President Trump gave out both a very nice off the cuff statement about RBG’s death as well as an excellent official statement. I am not bound by such conventions.
Ruth Bader Ginsburg was a relentlessly baleful influence upon the American body politic. She was one of the spear points in the Feminist effort to enshrine into law and custom the bizarre notion that only things men do have any merit. As Chesterton pointed out: feminism is the assertion that a woman is a slave if she serves her husband but free if she serves her employer.
RBG’s great claim to fame is, of course, her work to end discrimination “on the basis of sex”. They even made a movie about her titled just that. And all over social media the past 24 hours I’ve seen liberals bemoaning the fate of women’s equality now that RBG is gone.
Permit me to point out something:
Discrimination is not wrong. It is ok to discriminate. Not only is it ok, but you, yourself, do it all the time. You discriminate about who your friends are. Which family members you’ll regularly invite over. What you’ll have for lunch. And, hey, it isn’t just you: the NBA definitely discriminates all the live, long day against short guys. And women. And women.
There is, after all, a WNBA. You probably first heard of it when the players walked off the court during the anthem recently. You might have been vaguely aware of it before that event. But why, decades after RBG rescued us from discrimination against women, is there a WNBA? Because of discrimination. Because the NBA discriminates against anyone who can’t go toe to toe on the court against LeBron James. Say what you want about James (and I’ve said a lot; nearly all bad), the bottom line is he’s one heck of a basketball player…and any team which can’t put up people to contain him will get blown out. And, given this, not a single NBA team has signed a female player. And this is because even the cream of the WNBA crop aren’t up to being benchwarmers in the NBA.
Because they are women.
And that’s gotta hurt. But only dumb people; so, you know: the left.
What is wrong isn’t discrimination, but unjust discrimination. If you were to discriminate against someone capable of doing something simply because of their race or gender or creed that would be wrong. That would be something worth fighting against. And maybe early on RBG and the other feminists were fighting a good fight. But that was a long, long time ago. Once laws specifically prohibiting women from doing what men do were discarded, that was the end of the fight for equality. If you can try to do it, then you are free. That you end up not being able to do it would be either because of some failure on your part or that you lack some vital talent for the job. What the WNBA players lack, uniformly, is being 6 foot, 9 inches tall, 250 pounds of brute male muscle and skill. It is no shame that a WNBA player can’t compete with James; it is just a fact of life.

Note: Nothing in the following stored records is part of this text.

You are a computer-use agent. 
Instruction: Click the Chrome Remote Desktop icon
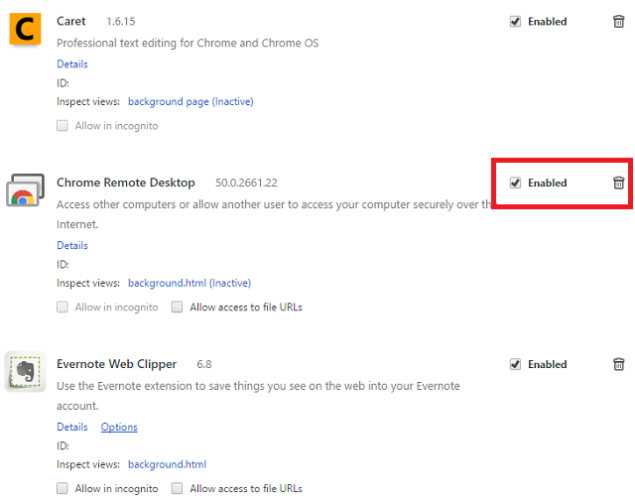point(23,190)
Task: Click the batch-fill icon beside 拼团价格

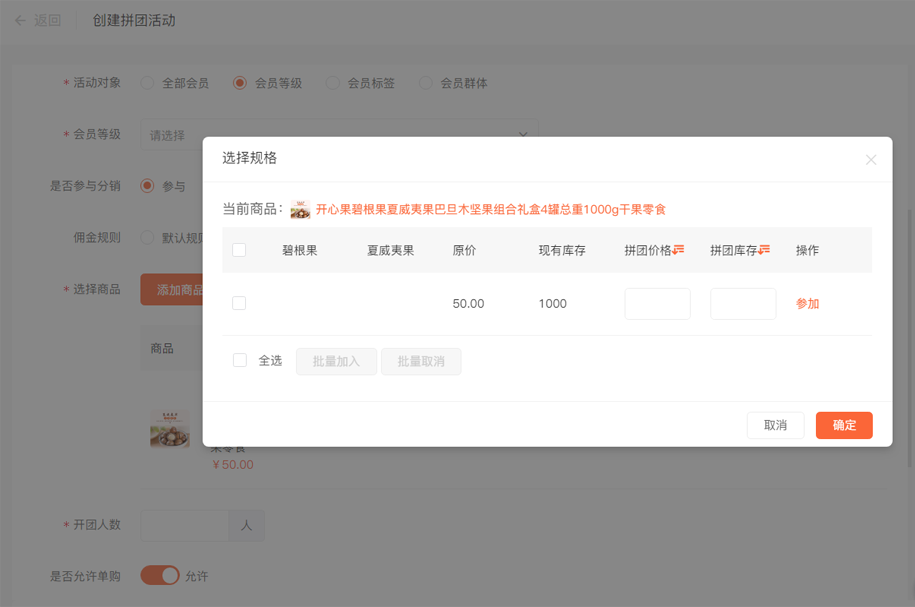Action: coord(679,250)
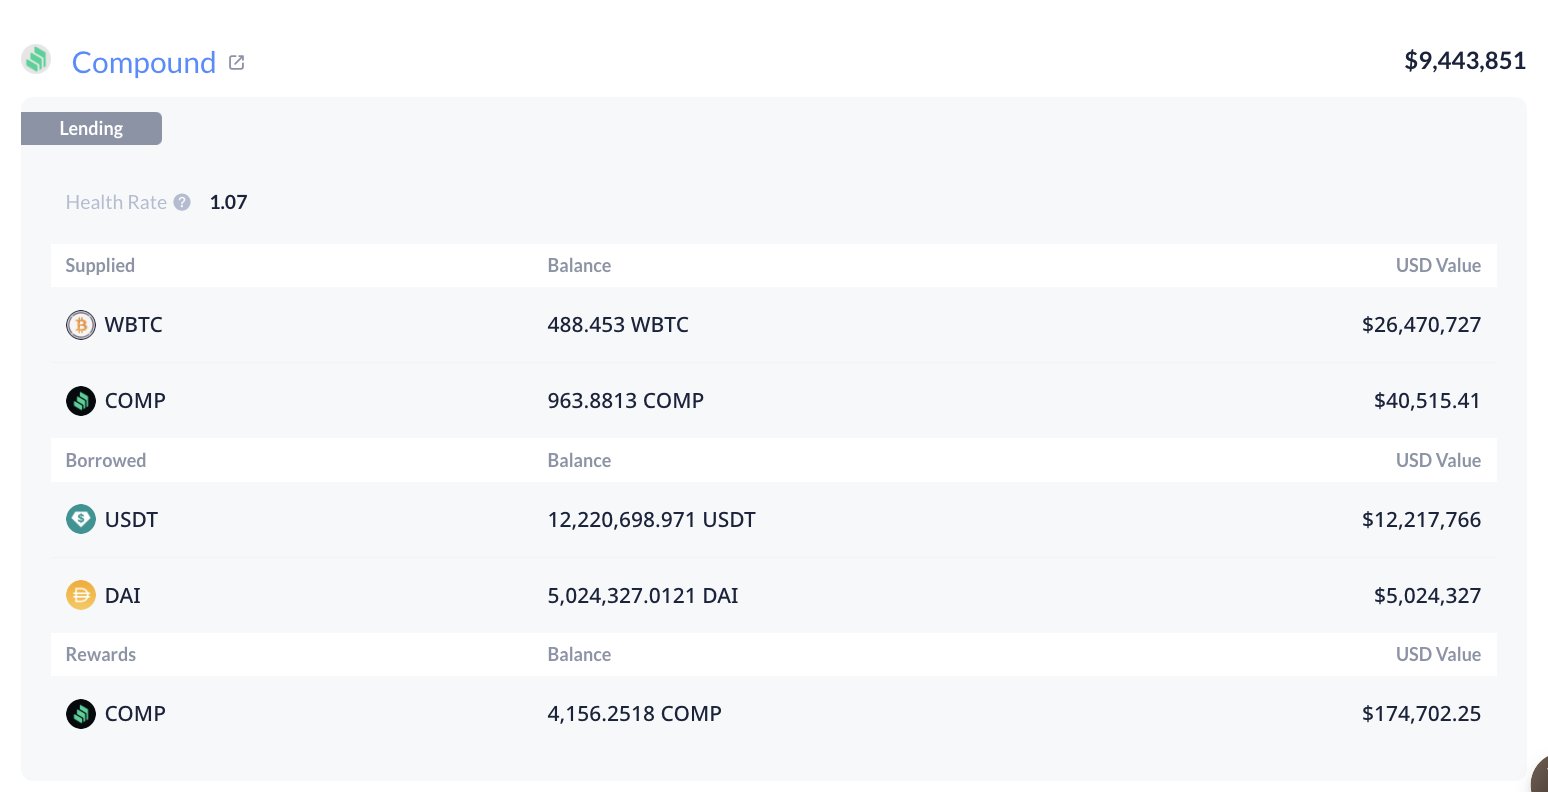Click the total value $9,443,851
The height and width of the screenshot is (792, 1548).
coord(1465,61)
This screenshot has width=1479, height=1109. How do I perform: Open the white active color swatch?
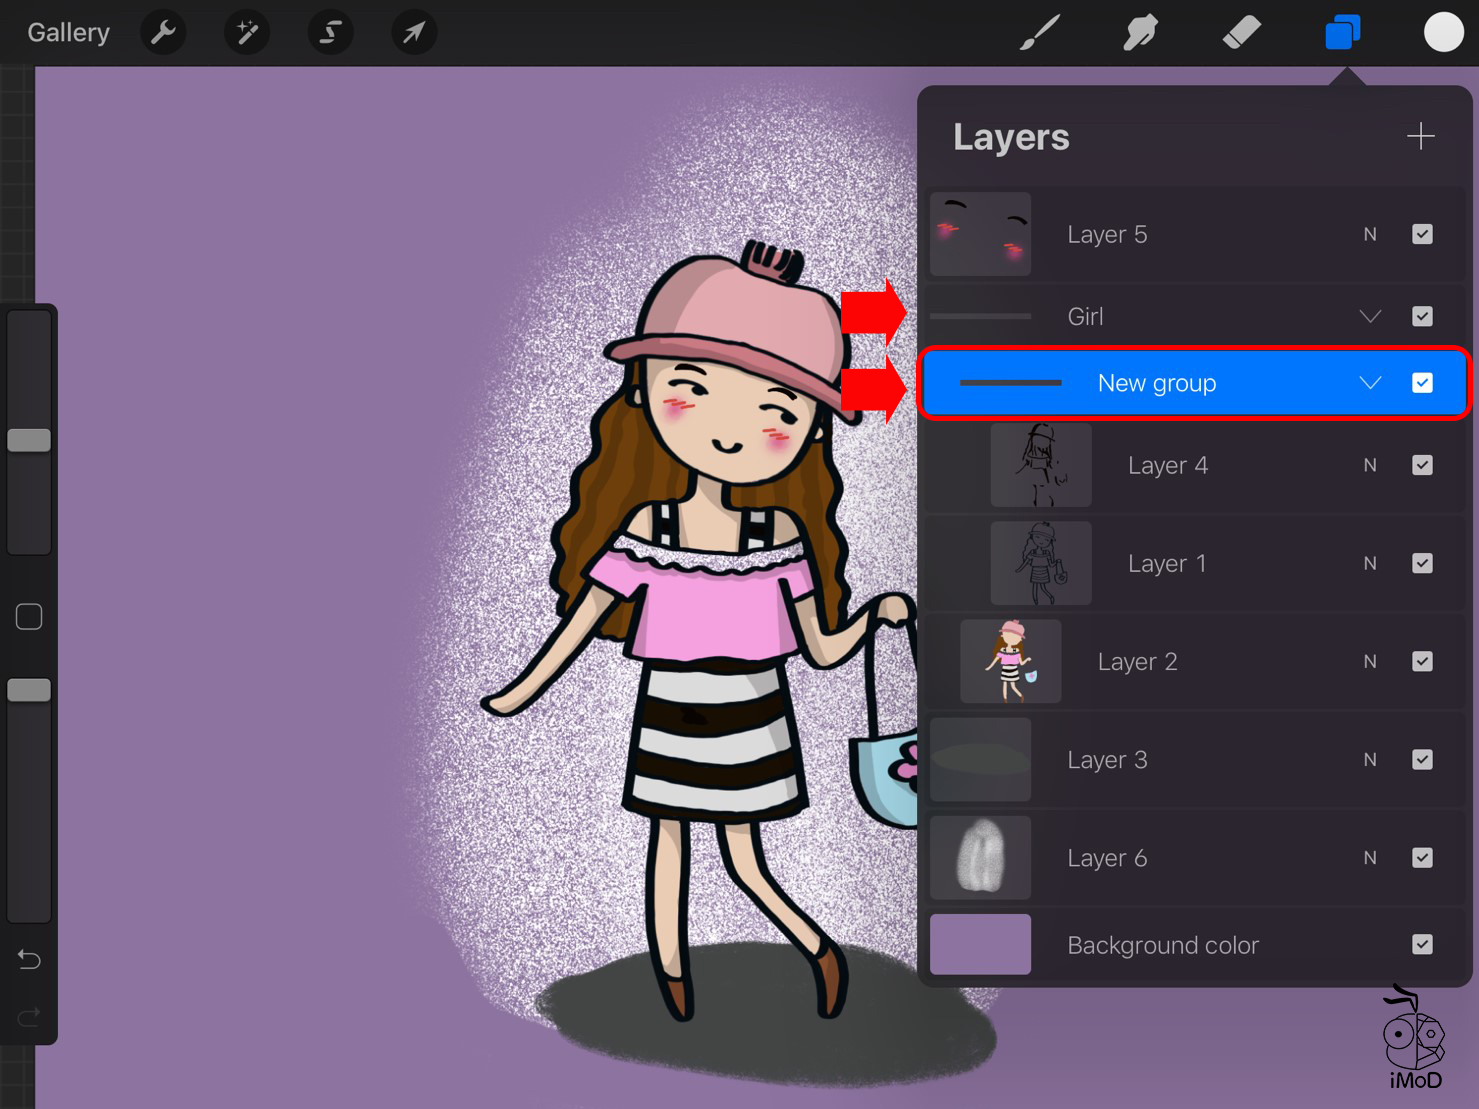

And everyone deals with it. No one really gets heartache over the fact that women aren’t placed on NBA teams or NFL teams of MLB teams. We all know that, person for person, the chances of a woman being able to compete on that level are nearly zero. Maybe someday we’ll find a woman who can do it, but it’ll be the rarest of rare birds. Meanwhile, it is just for there to be discrimination like that.
But outside professional sports, we’ve seen some rather odd things. We know that a woman can’t be an NFL linebacker and everyone is cool with that…but if you try to say a woman can’t be a combat infantryman, everyone is going to drop on you like a ton of bricks. And that is the ultimate legacy of RBG: the assertion that women can do whatever men do. Which is dumb: women can’t. Just like men can’t do what women do. That whole giving birth thing is rather exclusive, for instance.
This concept that women are just like men and can only be free if they do exactly what men do is insane. And it is made doubly insane by the insistence that women do the worst things men do: work too hard; neglect home and family; play around on the side. This, guys, is not an improvement over the wife of ancient days who minded the house and raised the children.
RBG is gone. Her legacy lives on: and will be with us for quite a while. But if we ever to recapture our sanity, it will be by a stern and knowing rejection of what RBG stood for.